O psiquiatra João Carlos Melo alerta num novo livro que "há pessoas que têm medo de viver", defendendo que o medo é uma emoção universal e necessária, mas pode tornar-se incapacitante quando condiciona a vida das pessoas.
Em “A Coragem de Ter Medo, o psiquiatra reúne décadas de experiência clínica para explicar os diferentes medos que afetam as pessoas, desde os mais comuns aos mais raros e incapacitantes, procurando desmistificar uma emoção que "existe em todas as pessoas”
Em entrevista à agência Lusa, João Carlos Melo sustenta que o medo está na origem de muito sofrimento psicológico e de diversas perturbações, embora nem sempre seja reconhecido como tal.
"Tenho verificado que em muitas situações, muitas doenças, muitas formas de sofrimento e muitas formas de estar na vida são muito condicionadas pelo medo", afirma.
Como exemplo, apontou a Perturbação da Personalidade Borderline, uma doença a que se tem dedicado muito, e em que alguns autores descrevem a raiva como a emoção mais prevalecente nesta doença.
“Mas o que está por detrás disso? É o medo, sobretudo o medo da rejeição, da separação e do abandono", devastadores para as pessoas com esta perturbação.
Na Perturbação Narcísica, outro exemplo citado no livro, “o grande medo é o de ser risível e ridículo, de ser alvo de troça e humilhação”.
Para o psiquiatra, também é importante admitir, ainda no contexto clínico, a existência de medos do próprio terapeuta como “o de que o paciente se mate (…) seja vítima de efeitos secundários graves provocados pelos medicamentos”, alem de o profissional de saúde sofrer também por causa dos seus medos pessoais.
O próprio autor admitiu ter receios, entre eles o medo de ficar incapacitado, de desenvolver uma doença grave ou de perder pessoas próximas.

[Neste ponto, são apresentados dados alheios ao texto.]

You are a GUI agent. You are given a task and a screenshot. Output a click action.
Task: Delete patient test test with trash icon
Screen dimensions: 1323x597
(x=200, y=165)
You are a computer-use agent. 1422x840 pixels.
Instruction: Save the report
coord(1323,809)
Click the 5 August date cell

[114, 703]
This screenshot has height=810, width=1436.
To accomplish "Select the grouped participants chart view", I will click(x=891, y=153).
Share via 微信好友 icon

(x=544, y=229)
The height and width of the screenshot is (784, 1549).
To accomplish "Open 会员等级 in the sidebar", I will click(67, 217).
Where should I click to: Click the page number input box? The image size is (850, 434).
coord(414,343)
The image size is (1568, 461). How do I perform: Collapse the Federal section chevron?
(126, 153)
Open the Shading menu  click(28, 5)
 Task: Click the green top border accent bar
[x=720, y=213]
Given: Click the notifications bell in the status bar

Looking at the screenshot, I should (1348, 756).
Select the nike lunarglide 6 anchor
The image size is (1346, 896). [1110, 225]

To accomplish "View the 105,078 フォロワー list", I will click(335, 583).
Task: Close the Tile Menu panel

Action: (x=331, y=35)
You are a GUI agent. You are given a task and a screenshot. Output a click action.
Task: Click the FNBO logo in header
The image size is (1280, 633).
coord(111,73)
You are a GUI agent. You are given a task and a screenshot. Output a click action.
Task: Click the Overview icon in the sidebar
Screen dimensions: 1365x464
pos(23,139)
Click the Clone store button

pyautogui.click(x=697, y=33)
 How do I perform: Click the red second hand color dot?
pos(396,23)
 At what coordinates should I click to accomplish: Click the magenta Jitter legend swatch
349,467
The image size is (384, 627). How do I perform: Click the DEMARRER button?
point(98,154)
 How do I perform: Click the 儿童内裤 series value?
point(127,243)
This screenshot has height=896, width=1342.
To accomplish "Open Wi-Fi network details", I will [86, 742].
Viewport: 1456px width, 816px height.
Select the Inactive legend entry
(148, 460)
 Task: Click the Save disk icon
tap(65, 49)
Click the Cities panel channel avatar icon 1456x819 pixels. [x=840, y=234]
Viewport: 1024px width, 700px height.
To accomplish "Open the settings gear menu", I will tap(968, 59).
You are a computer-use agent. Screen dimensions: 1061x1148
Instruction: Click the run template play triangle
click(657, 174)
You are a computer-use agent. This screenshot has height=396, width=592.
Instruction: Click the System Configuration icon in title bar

"Quando se fala abertamente sobre um medo que se tem, assumindo que o tem, esse medo fica com uma dimensão mais pequena", afirmou à Lusa.
O especialista ressalva, contudo, que o medo não está apenas associado à doença mental. "O medo existe em todas as pessoas e aceitar isso é o primeiro passo que deve dado para o enfrentar” disse à Lusa.
Para o autor, ter a consciência de que “o medo é universal e é útil até, para a pessoa se defender dos perigos", ajuda também a reduzir a vergonha que muitas pessoas sentem por admitir os seus medos, o que por vezes as impede de procurarem ajuda.
Quando o medo se torna excessivo pode condicionar profundamente a vida. "Há pessoas que têm medo de viver porque têm medo de apanhar uma doença, de comer ou beber qualquer coisa que faça mal, têm medo de arriscar e, portanto, vivem sob o signo do medo e isso impede-as de viver de uma forma mais plena, mais descontraída", exemplifica João Carlos Melo.
Nas fobias, acrescenta, essa limitação torna-se ainda mais evidente. A tendência é evitar as situações que provocam ansiedade, restringindo progressivamente a vida quotidiana.
Outra das ideias centrais do livro é a distinção entre medo e coragem. "A coragem não significa não ter medo. Significa enfrentar uma situação mesmo sentindo medo e correndo algum risco", defende.
Ao longo da obra, o psiquiatra explica igualmente que muitos medos escondem significados mais profundos. O medo de morrer, do escuro, do silêncio ou de andar de avião, que pode refletir angústias relacionadas com a separação, o abandono ou a perda.
João Carlos Melo considera que, na maioria dos casos, os medos podem ser melhor geridos quando as pessoas os conhecem e compreendem o seu significado.
Ainda assim, alerta que quando passam a condicionar significativamente a vida diária é importante recorrer a ajuda especializada, existindo diferentes abordagens psicoterapêuticas adequadas a cada situação.
Questionado sobre diferenças entre homens e mulheres, admite não existirem dados conclusivos quanto aos tipos de medo, mas considera que as mulheres tendem a reconhecer e verbalizar mais facilmente aquilo que sentem, enquanto os homens, por razões culturais e educativas, revelam maior dificuldade em admitir os seus medos e pedir ajuda.
O psiquiatra diz que o livro “não é uma enciclopédia, um manual com respostas prontas a servir, nem um livro de autoajuda com promessa de soluções rápidas e fáceis”.
Quer apenas deixar uma mensagem aos leitores: "Gostava que as pessoas compreendessem que é normal ter medo, que é até útil termos medo e que o medo faz parte da vida" e que aprendessem a olhar para os seus receios "com mais sabedoria, mais tranquilidade e também com mais coragem", afirmou.